*ЦИТИРУЕМЫЙ ОТРЫВОК*:
---------------

Разговор с директором знаменитой школы имени Гнесиных Михаилом Хохловым
Кумовство — беда, содружество профессионалов — сила, убежден директор «Гнесинки» Михаил Хохлов
Детская музыкальная школа в России — больше, чем детская музыкальная школа. Это в полном смысле национальная традиция, начиная от «правила хорошего тона» учить ребенка музыке до высочайших достижений звездных выпускников этих школ, и сегодня обеспечивающих русскому исполнительству лидерство в мире. Но в какой же борьбе приходится эту традицию отстаивать! Прежде всего от наскоков своих же бюрократов от образования, периодически напоминающих о себе дикими инициативами — то запретить серьезное, так называемое предпрофессиональное обучение артистическим специальностям до 15 лет, то переложить львиную долю платы за государственное обучение на плечи родителей...
«Труд» постоянно держит «детскую» музыкальную тему в фокусе внимания — от феноменальных успехов юных талантов («Конкурс, где победили все» 11.05.2018) до директорского произвола в районных школах («Головой об рояль» 18.01.2019) и поползновений чиновников вытеснить творческое образование в онлайн («Куда, куда мы удалились» 02.04.2021). Голос нашей газеты против попыток понизить статус ДМШ до уровня платных кружков был слышен, и когда готовился федеральный закон о регулировании деятельности детских школ искусств («Сынок слишком талантливый? Плати по полной!» 10.09.2020). Недавнее подписание президентом Владимиром Путиным этого документа стало одной из побед здравого смысла. Тем самым укреплена уникальная российская система художественного образования, где основой непрерывного трехступенного цикла от начального этапа через средний к высшему является именно школа.
Но закончились ли на том баталии? Все ли тучи развеялись? Чтобы понять, каково работать коллективу, который даже в тяжелой пандемической ситуации продолжает выпускать в жизнь новые яркие таланты, обозреватель «Труда» отправился в одну из самых славных отечественных музыкальных школ — одиннадцатилетку имени Гнесиных.

---------------

*ЧТО ТРЕБУЕТСЯ*:
A) Ответьте на вопросы по отрывку о школе имени Гнесиных:
(i) Как зовут директора «Гнесинки»?
(ii) Какой материал «Труд» опубликовал 02.04.2021?
(iii) Кто подписал федеральный закон о регулировании деятельности детских школ искусств?
B) Продолжите отрывок о школе имени Гнесиных, начав сразу после его последнего предложения.

*ИСХОДНЫЕ ДАННЫЕ*:
---------------

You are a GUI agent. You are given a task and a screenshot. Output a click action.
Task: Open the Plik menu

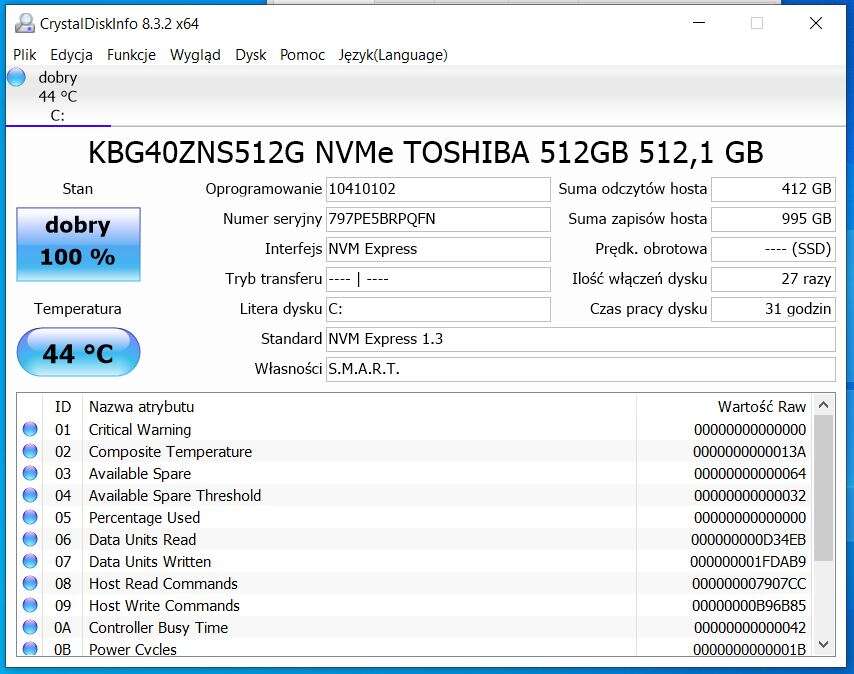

---------------

*ОТВЕТЫ К ЗАДАНИЯМ*:
A)
(i) Михаил Хохлов.
(ii) «Куда, куда мы удалились».
(iii) Президент Владимир Путин.

B)
— Сложно работается, — без обиняков отвечает на мой вопрос директор «Гнесинки» на протяжении более чем 30 лет, пианист и дирижер Михаил Хохлов. — Госстандарты детского музыкального обучения разрабатываются Министерством культуры, но окончательно их утверждает Министерство просвещения — и от этого двоеначалия возникают диссонансы. Например, когда я сам учился в школе, которой теперь руковожу, мы занимались по интенсивным программам с 5 лет — практика, давно проверенная русской педагогикой. Но потом на музыкальные школы стали давить сверху, под предлогом защиты прав ребенка пытаясь резко поднять возрастную планку начала предпрофессионального обучения. Понадобился визит в Госдуму народного артиста России Николая Цискаридзе, который снял перед депутатами обувь, показал стопу и объяснил, что если не гнуть ее с раннего детства, то она уже никогда не согнется так, как нужно в балете. Помогло! По крайней мере мы смогли учить детей с 1 по 4 класс не по общеразвивающим, а по предпрофессиональным программам, правда — стыдливо называя их «особыми», «специальными». То есть вопрос решился компромиссом, и вы понимаете, сколько это отняло времени и сил.
И до сих пор случаются курьезы. Например, пришла очередная комиссия и спросила: а почему у вас в расписании нет уроков музыки? Ответ, что в средней специальной музыкальной школе есть уроки фортепиано, скрипки, сольфеджио, музлитературы и пр., не устроил проверяющих: в общеобразовательном учреждении (а мы даем и общее образование) уроки музыки должны быть — и точка.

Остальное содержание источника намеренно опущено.